
— Когда вы разошлись сильнее всего? Когда он превозносил Солженицына, поддержал США против Саддама Хусейна или выступил за Николя Саркози?

— По всему этому у нас были разногласия. Но о разрыве отношений речи не шло. О Солженицыне я писал в Libération, что как писатель автор «Архипелага ГУЛАГ» — Данте нашего времени, но что как интеллектуал и идеолог он мог говорить чушь. Андре воспринял это болезненно. Насчет войны в Ираке, он призвал поддержать ее, а я сразу же выступил против. Но мы неизменно были одного с ним мнения в том, что арабский мир не обречен на тиранию, что идея прав человека не является исключительным достоянием Европы, а должна пустить корни по всему миру. Мы оба верили в важность интернационализма.

— Вы забыли про Саркози. В 2007 году вы были за Руаяль, а он поддержал Саркози — в частности, в надежде на антирутинский поворот в политике. 


— Да. Но это был искренний выбор. Он и правда считал, что Саркози будет проводить ту политику, к которой мы стремились.

— Он порвал с ним год спустя в интервью Libération. А потом и выступил против него из-за ситуации с цыганами. Вы это обсуждали?

— Мы говорили об этом в январе 2007 года, когда он решил голосовать за него. Он считал Саркози другом. Я же понимал, что тот не будет проводить правозащитническую политику, о которой мы мечтали. Но Андре, как всегда, принял решение умом и сердцем. Исходя из своих убеждений. Это был смелый выбор. Как и его решение год спустя порвать с политикой, действия которой он больше не поддерживал.

— Почему он, как вы считаете, лучше кого бы то ни было предчувствовал беду, предугадывал немыслимое, видел опасности и зверства?

— Все дело в истории. Его личной истории. Его преследовал призрак нацизма. Воспоминания о том, как его мать пробиралась через залитую огнем Европу, держа за руку маленького разгневанного мальчика. Если пережил такое, понимаешь, что значит ужас. Не заигрываешь со злом. Не боишься ни дерзости, ни политкорректности. С этой точки зрения, Глюксманн — современный человек, как Даниэль Кон-Бендит (Daniel Cohn-Bendit). Или еще один его друг Ромен Гупиль (Romain Goupil).

* [СУТЬ ЗАДАНИЯ]: Перечислите все следствия пережитого, которые названы в интервью о Глюксманне в предложении «Если пережил такое, понимаешь, что значит ужас» и в двух предложениях сразу после него. Собранные данные — отдельный материал, с интервью они не связаны.

(Собранные данные)

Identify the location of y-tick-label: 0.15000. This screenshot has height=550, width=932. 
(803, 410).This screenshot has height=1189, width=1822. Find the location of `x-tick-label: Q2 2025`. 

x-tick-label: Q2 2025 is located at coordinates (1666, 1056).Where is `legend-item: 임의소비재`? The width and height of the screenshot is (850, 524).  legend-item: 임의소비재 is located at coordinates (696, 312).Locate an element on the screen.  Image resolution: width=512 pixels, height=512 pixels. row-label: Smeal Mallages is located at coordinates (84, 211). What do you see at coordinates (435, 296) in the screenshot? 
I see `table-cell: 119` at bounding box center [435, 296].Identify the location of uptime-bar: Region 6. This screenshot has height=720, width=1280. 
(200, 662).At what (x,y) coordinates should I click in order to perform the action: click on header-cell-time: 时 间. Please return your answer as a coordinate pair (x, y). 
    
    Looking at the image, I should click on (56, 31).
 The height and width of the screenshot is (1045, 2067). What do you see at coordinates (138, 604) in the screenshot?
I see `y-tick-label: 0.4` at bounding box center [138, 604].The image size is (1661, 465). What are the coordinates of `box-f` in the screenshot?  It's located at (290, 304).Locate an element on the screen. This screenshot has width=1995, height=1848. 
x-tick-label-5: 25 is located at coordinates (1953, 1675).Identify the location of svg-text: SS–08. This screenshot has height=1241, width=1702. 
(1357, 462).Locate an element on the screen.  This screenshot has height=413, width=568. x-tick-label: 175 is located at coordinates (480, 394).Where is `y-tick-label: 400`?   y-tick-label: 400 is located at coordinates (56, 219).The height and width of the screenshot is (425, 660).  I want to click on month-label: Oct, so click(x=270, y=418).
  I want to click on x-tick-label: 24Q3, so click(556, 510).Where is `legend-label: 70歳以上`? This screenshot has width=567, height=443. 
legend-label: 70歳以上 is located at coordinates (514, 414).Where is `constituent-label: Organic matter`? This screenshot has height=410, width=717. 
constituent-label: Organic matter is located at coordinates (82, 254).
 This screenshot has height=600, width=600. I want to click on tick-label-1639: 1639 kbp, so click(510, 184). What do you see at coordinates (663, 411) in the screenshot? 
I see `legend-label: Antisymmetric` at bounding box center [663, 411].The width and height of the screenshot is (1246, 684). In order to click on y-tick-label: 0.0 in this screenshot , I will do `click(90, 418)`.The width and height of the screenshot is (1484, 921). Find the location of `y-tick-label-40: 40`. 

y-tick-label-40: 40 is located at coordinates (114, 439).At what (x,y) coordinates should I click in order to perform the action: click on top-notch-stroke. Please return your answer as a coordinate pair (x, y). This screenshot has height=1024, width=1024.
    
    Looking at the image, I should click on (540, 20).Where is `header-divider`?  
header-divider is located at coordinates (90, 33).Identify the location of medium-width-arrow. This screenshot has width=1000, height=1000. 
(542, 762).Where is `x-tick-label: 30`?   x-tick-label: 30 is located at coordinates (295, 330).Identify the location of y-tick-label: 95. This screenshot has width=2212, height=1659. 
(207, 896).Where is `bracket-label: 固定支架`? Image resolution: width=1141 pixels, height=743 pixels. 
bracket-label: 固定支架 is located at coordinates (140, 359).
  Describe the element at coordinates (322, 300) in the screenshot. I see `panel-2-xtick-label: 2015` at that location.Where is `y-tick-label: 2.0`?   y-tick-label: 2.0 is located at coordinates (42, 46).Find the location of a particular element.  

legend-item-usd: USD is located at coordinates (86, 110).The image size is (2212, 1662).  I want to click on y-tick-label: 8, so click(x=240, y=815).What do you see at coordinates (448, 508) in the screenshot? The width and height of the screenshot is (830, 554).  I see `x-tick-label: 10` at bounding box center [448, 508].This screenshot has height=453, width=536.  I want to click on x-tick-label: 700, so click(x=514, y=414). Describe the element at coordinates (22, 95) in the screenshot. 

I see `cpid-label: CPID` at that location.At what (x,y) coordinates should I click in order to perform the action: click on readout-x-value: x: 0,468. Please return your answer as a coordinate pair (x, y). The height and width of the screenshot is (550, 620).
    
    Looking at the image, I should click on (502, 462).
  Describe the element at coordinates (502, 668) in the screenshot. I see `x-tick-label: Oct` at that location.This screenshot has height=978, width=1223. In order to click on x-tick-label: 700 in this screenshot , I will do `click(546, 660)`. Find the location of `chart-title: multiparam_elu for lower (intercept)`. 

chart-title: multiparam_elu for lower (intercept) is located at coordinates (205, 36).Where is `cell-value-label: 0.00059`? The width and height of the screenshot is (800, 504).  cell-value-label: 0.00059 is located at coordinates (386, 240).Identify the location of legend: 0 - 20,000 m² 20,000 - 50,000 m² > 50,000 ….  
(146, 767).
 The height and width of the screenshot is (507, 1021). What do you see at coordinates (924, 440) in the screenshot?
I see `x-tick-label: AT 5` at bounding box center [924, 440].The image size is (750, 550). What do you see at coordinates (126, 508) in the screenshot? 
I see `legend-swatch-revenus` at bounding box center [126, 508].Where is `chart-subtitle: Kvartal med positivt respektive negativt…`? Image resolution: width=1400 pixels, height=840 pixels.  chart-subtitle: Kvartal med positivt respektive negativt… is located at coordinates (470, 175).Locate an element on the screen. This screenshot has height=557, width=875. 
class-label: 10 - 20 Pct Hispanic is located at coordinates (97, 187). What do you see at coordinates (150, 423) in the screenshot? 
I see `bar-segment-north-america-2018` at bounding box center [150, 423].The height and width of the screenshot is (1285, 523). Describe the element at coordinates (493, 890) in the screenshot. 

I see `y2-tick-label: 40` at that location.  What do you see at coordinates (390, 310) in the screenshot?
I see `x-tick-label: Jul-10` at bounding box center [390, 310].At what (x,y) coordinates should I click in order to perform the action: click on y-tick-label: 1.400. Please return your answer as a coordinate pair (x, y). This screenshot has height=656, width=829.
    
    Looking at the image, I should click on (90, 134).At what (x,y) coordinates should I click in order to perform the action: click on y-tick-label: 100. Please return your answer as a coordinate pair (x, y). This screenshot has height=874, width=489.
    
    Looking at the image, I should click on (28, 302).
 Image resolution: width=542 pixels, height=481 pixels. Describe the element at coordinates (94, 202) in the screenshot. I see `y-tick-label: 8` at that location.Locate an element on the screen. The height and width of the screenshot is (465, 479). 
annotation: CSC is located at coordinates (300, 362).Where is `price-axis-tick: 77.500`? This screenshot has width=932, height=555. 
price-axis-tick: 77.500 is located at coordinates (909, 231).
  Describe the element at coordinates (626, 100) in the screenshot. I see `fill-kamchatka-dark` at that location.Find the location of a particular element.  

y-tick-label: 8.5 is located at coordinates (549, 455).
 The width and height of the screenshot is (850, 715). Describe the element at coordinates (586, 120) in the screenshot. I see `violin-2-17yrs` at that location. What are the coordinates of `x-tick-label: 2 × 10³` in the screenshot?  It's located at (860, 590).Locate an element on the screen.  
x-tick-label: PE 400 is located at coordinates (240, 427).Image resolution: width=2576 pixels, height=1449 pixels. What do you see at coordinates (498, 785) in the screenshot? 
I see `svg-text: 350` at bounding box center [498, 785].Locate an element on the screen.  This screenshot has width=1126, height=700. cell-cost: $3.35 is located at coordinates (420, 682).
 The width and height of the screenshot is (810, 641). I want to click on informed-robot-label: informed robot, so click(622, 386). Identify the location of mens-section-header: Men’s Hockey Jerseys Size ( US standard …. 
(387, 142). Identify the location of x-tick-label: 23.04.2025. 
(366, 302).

* [ПОЛЕ ОТВЕТА]:
- понимаешь, что значит ужас;
- не заигрываешь со злом;
- не боишься ни дерзости, ни политкорректности.